> [EXERCISE DIRECTIONS] From the entries that follow, gather each line holding the word "computer".

----- EXERCISE MATERIALS -----

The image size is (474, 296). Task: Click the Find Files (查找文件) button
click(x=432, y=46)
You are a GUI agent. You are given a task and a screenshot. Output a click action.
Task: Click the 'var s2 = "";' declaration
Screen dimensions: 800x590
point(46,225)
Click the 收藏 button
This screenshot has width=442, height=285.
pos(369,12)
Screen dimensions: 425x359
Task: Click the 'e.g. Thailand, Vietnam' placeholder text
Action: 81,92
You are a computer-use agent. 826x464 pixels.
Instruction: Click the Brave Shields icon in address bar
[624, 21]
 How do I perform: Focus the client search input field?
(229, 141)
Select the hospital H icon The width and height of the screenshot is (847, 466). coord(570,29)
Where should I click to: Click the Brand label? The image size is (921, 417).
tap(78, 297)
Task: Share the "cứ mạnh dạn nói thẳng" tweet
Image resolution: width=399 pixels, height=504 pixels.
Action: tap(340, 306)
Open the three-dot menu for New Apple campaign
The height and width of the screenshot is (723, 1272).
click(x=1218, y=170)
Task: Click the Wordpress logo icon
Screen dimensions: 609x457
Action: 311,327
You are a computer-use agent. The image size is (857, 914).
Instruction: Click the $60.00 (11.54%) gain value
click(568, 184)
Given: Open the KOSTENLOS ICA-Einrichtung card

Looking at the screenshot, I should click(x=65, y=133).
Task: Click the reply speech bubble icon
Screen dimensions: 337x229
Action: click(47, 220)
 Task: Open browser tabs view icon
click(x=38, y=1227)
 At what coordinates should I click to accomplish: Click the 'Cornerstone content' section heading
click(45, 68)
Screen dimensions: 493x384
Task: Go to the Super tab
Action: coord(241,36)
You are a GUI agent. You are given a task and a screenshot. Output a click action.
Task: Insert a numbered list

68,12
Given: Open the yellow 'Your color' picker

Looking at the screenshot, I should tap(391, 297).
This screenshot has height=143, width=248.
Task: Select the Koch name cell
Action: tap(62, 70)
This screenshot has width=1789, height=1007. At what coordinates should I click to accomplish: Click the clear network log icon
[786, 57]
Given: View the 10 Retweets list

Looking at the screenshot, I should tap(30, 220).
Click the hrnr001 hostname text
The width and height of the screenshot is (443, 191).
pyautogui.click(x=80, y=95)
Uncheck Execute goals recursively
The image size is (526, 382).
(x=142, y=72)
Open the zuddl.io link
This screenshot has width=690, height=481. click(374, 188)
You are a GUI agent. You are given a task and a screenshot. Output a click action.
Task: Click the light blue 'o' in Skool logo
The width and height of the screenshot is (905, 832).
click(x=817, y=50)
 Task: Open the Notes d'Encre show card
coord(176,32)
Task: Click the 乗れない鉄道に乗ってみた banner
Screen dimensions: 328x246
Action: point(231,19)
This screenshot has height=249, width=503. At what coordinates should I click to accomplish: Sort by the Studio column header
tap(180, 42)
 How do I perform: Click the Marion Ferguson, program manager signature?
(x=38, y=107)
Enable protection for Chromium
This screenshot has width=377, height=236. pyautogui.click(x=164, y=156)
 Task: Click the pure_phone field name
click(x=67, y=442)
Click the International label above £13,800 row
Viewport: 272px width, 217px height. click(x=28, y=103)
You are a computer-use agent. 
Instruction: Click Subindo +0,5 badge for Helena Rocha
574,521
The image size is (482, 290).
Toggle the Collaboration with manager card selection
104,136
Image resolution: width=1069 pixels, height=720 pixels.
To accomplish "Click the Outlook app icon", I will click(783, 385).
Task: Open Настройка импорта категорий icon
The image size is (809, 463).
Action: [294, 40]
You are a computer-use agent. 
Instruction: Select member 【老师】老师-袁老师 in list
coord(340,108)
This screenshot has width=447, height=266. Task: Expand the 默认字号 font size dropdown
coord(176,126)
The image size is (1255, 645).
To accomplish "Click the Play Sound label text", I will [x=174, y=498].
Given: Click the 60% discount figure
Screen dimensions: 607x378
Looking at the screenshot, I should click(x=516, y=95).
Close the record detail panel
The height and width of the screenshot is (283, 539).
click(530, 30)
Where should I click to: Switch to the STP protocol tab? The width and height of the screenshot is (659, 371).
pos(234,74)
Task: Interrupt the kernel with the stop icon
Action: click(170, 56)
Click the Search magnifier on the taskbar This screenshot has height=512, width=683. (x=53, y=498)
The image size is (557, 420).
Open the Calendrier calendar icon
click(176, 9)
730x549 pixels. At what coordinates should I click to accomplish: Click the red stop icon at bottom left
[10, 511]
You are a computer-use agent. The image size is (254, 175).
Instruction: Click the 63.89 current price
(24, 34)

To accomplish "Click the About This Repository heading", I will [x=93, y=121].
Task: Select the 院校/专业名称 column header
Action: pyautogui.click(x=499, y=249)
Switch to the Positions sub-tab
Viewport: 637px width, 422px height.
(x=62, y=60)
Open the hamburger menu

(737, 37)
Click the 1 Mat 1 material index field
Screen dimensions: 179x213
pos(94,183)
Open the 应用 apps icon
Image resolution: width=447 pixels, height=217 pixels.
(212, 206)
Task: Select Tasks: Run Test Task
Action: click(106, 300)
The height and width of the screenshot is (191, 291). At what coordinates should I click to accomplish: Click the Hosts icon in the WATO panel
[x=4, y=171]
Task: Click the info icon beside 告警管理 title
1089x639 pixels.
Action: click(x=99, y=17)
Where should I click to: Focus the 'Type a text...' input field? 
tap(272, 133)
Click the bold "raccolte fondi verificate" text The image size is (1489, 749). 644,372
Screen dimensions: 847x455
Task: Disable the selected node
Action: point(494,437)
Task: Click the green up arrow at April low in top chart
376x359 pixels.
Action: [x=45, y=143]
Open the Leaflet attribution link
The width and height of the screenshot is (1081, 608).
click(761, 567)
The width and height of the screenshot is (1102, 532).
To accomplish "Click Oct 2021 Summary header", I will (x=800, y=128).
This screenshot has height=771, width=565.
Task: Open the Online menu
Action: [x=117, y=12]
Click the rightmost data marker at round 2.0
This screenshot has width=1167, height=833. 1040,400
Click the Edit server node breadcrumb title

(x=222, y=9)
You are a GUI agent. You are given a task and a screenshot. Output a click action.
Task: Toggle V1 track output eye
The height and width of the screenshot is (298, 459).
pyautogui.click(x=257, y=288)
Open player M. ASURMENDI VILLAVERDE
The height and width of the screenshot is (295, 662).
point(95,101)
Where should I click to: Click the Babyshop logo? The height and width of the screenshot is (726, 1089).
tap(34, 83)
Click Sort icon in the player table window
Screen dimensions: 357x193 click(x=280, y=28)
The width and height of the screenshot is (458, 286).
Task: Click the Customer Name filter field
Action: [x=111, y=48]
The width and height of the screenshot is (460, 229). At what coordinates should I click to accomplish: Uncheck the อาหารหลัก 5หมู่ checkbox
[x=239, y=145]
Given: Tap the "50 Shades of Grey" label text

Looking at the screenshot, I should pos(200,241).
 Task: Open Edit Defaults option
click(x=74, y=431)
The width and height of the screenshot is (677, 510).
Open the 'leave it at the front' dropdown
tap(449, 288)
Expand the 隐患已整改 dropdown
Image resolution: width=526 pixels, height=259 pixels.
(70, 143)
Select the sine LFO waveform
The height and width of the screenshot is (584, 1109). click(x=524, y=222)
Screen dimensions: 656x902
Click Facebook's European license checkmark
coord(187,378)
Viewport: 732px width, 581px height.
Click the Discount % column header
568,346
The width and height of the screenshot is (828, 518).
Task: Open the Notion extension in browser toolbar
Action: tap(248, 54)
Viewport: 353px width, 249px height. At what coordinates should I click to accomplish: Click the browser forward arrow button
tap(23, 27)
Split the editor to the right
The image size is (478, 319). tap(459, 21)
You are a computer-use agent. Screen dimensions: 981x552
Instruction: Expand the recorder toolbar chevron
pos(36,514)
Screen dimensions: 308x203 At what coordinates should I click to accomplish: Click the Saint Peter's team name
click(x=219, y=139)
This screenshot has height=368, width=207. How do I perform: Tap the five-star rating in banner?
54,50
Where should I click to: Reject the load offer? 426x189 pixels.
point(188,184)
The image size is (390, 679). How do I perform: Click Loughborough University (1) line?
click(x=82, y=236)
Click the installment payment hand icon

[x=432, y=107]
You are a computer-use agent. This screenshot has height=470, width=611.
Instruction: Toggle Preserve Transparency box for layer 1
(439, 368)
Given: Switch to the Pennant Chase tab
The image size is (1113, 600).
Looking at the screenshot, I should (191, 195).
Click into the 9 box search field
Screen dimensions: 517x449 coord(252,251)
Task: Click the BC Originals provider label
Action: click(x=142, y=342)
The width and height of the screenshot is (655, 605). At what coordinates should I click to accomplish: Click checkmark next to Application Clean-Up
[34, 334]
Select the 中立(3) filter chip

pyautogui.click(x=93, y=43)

-----

> [TASK RESPONSE]
You are a computer-use agent. 826x464 pixels.
You are a computer-use agent. The image size is (857, 914).
You are a computer-use agent. 
You are a computer-use agent. 
You are a computer-use agent. The image size is (254, 175).
You are a computer-use agent. Screen dimensions: 981x552
You are a computer-use agent. This screenshot has height=470, width=611.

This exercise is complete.